# Information provided
-=-=-
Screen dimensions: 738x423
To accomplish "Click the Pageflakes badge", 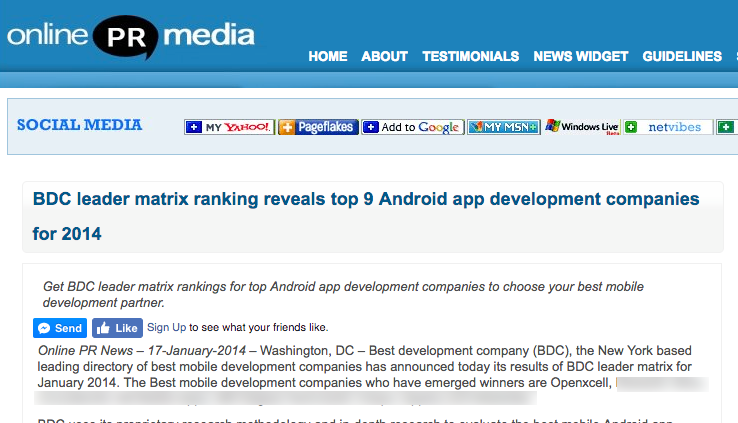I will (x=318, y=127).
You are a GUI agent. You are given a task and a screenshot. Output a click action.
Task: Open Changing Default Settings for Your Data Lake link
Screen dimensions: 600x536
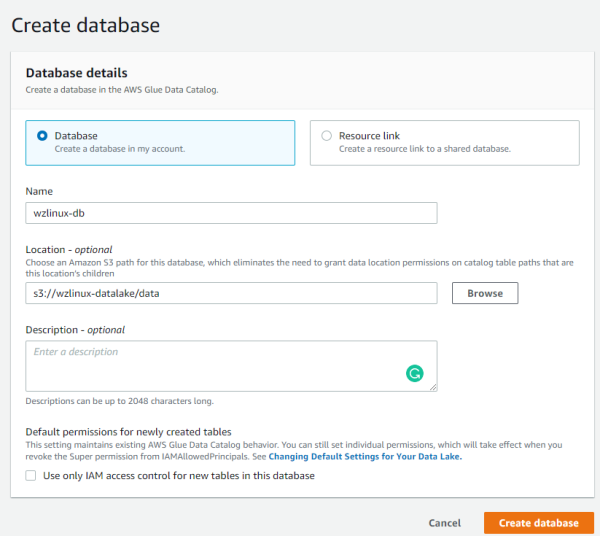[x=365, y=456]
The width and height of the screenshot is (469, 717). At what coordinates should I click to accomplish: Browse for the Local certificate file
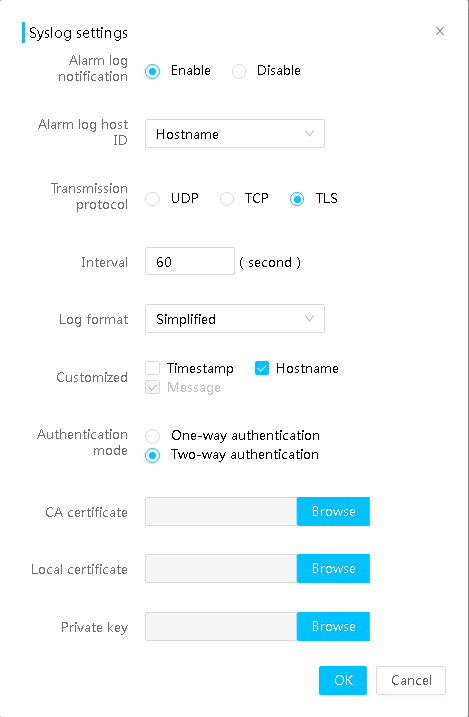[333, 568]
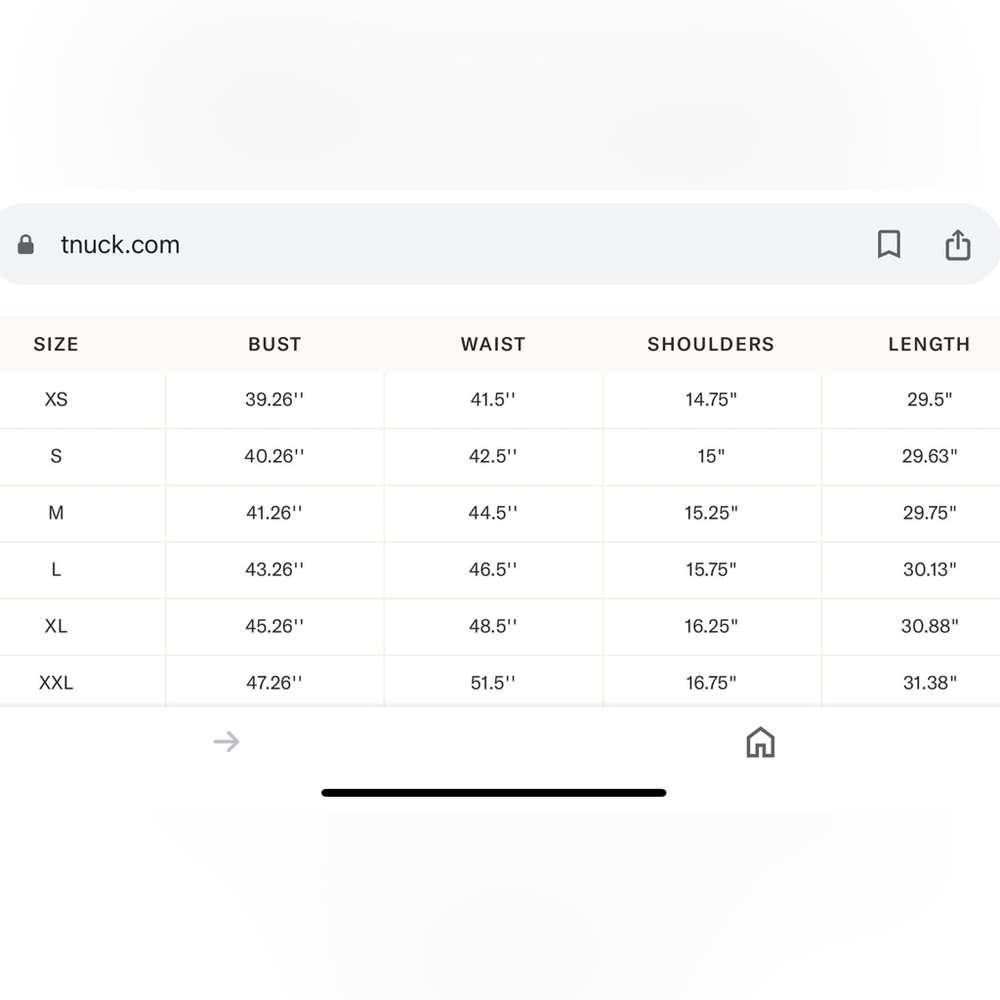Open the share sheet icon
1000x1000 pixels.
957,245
-=-=-
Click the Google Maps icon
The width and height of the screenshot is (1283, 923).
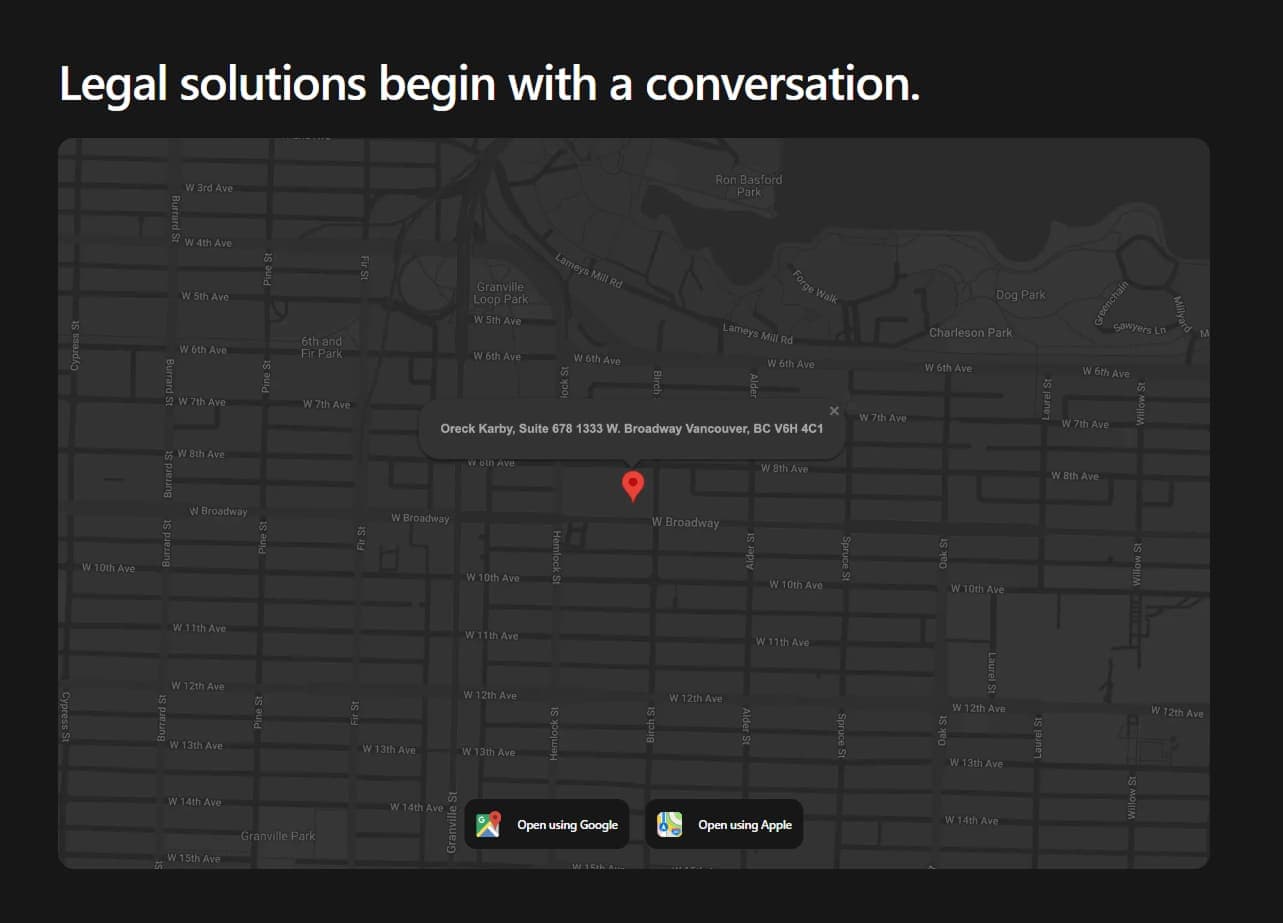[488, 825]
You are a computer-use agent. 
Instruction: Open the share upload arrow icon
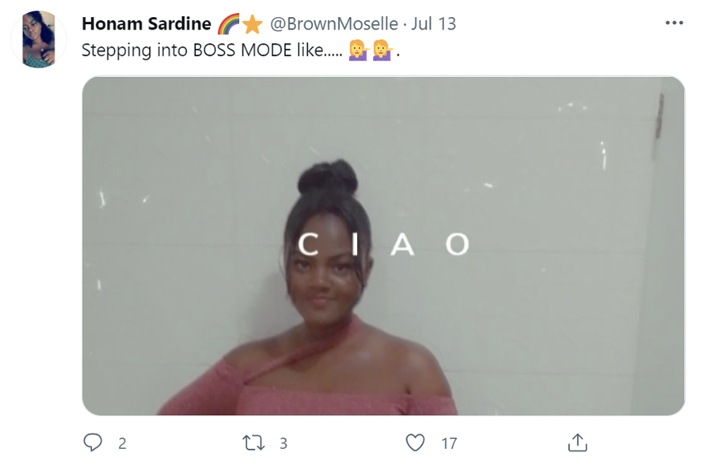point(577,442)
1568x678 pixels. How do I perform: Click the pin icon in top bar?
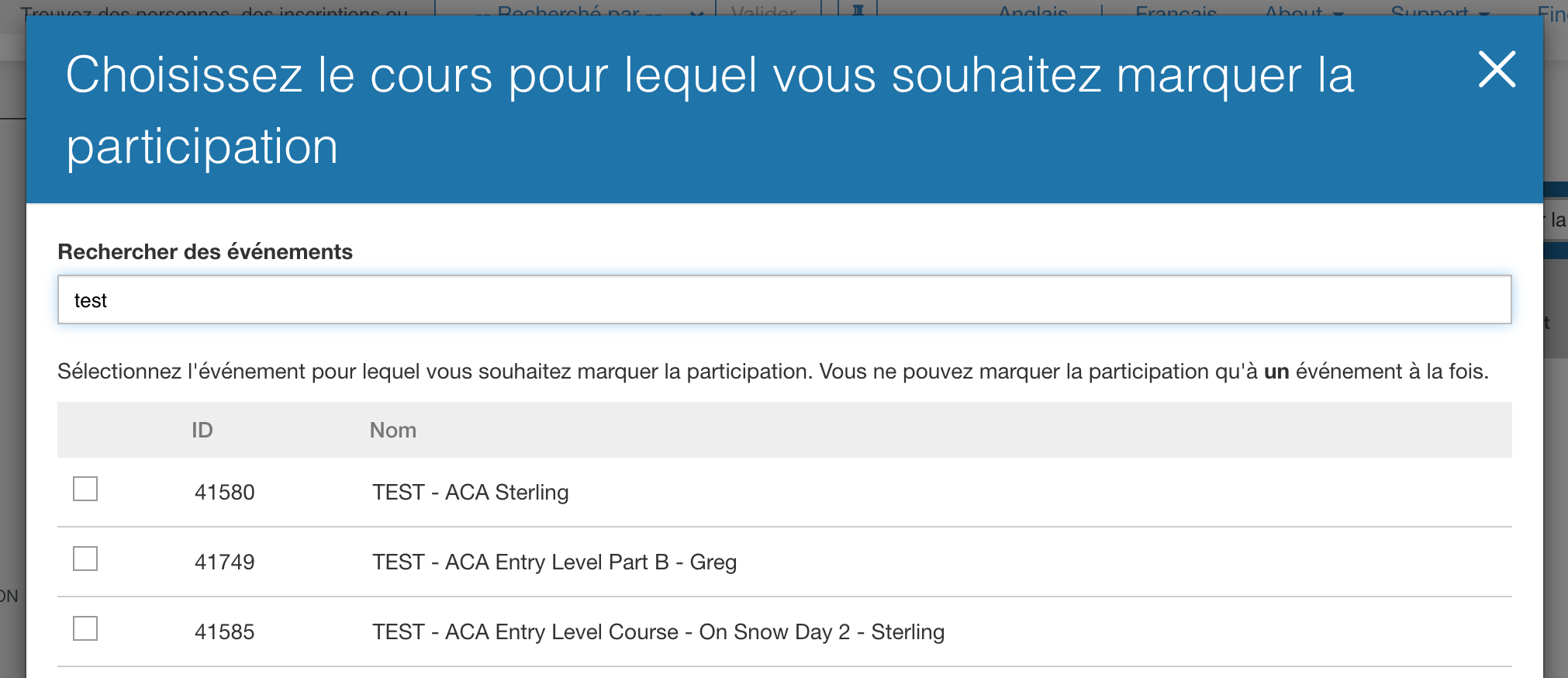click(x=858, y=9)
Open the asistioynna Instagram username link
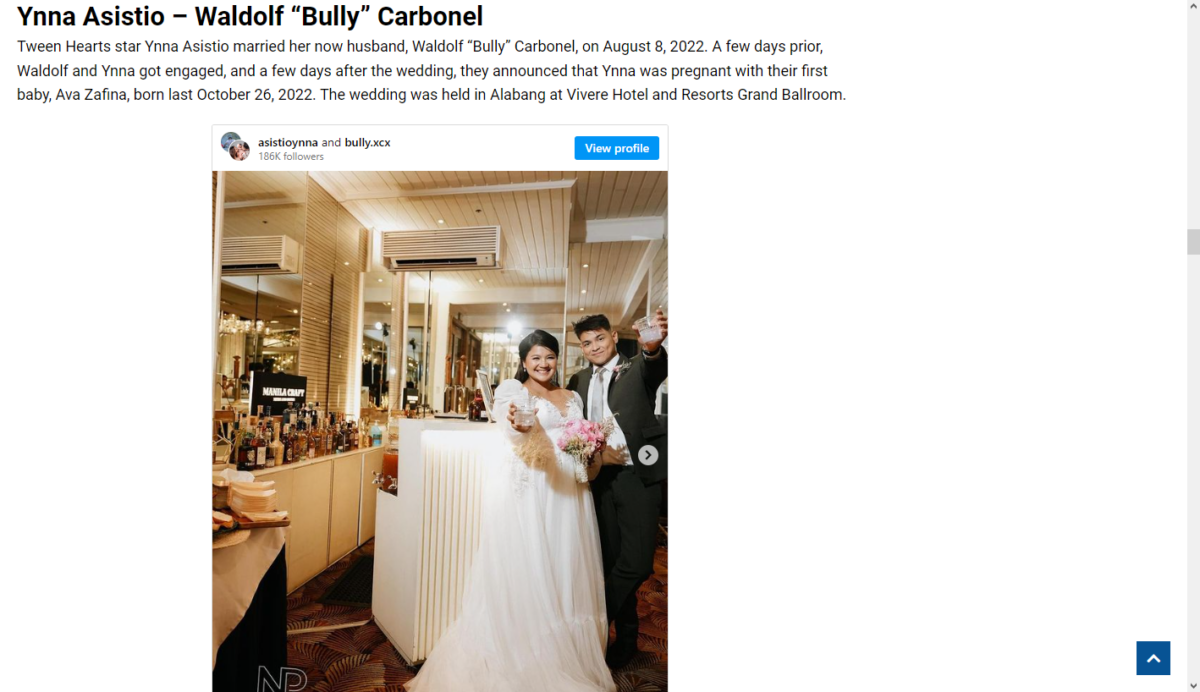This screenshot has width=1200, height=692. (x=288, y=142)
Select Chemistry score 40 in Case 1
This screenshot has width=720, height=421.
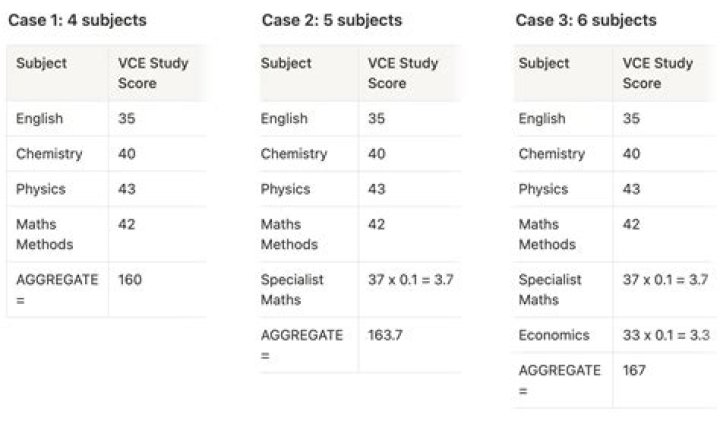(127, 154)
-=-=-
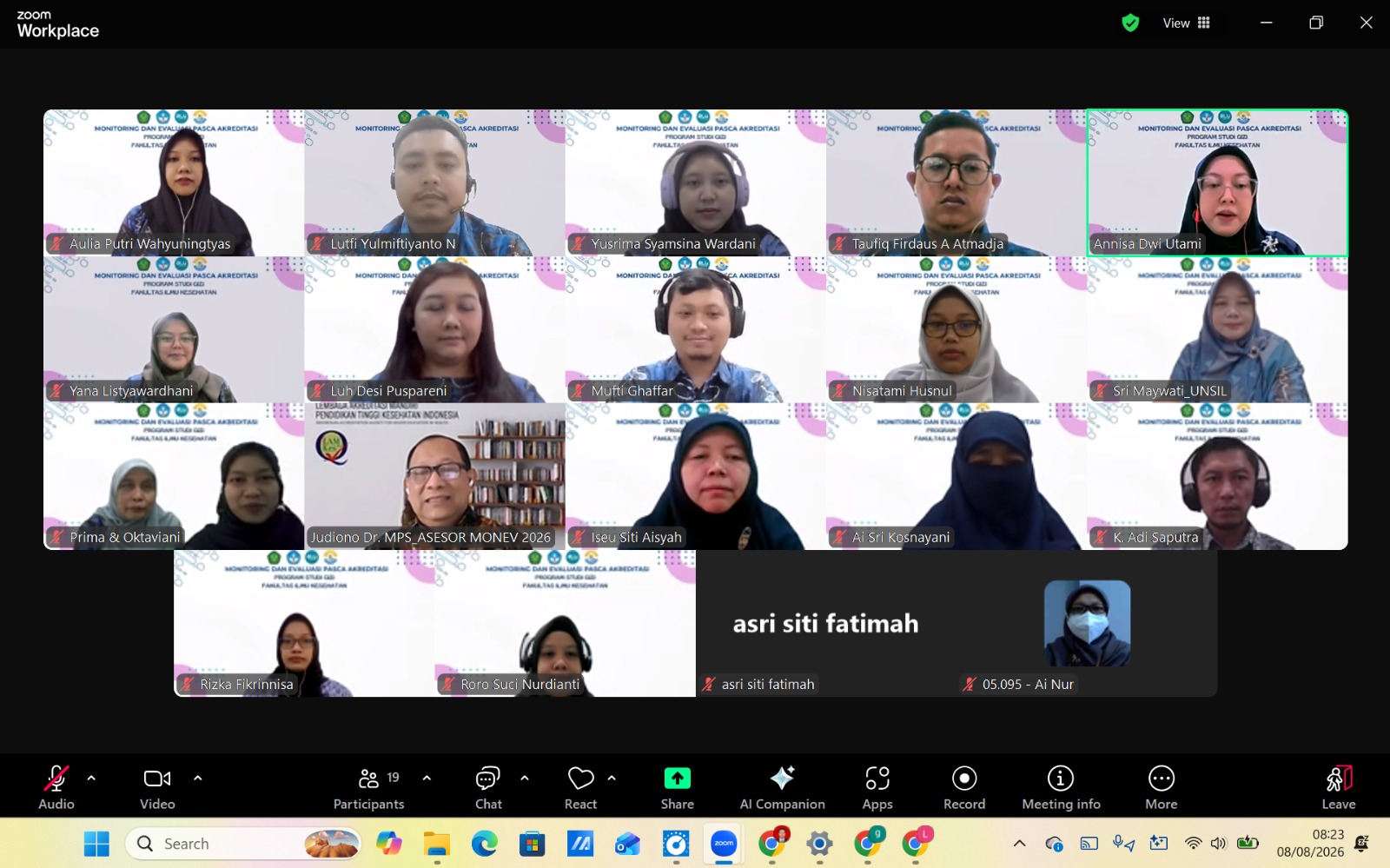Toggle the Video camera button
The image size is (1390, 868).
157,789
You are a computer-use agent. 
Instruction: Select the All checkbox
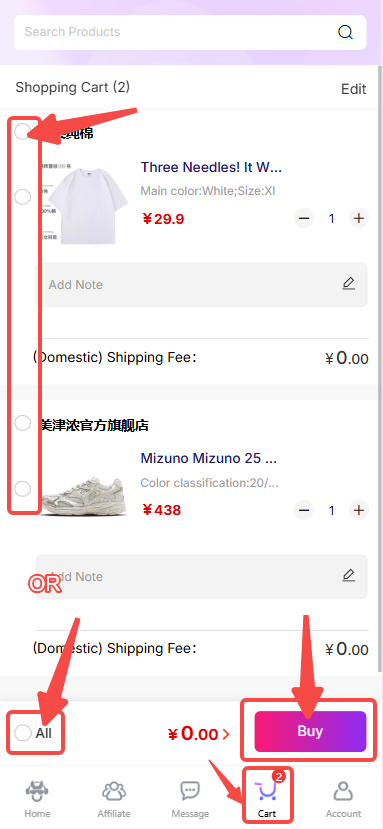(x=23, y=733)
-=-=-
# Problem statement
In the data above, take the line with "The width and height of the screenshot is (1283, 923).", the line with "Select Chemistry score 40 in Case 1", and every line between, and set them down exactly without pictures.

# Answer to this problem
The width and height of the screenshot is (1283, 923).
[488, 825]
You are a computer-use agent. 
Instruction: Open the share upload arrow icon
point(577,442)
1568x678 pixels. How do I perform: Click the pin icon in top bar?
click(x=858, y=9)
Open the asistioynna Instagram username link
This screenshot has width=1200, height=692. (x=288, y=142)
Select Chemistry score 40 in Case 1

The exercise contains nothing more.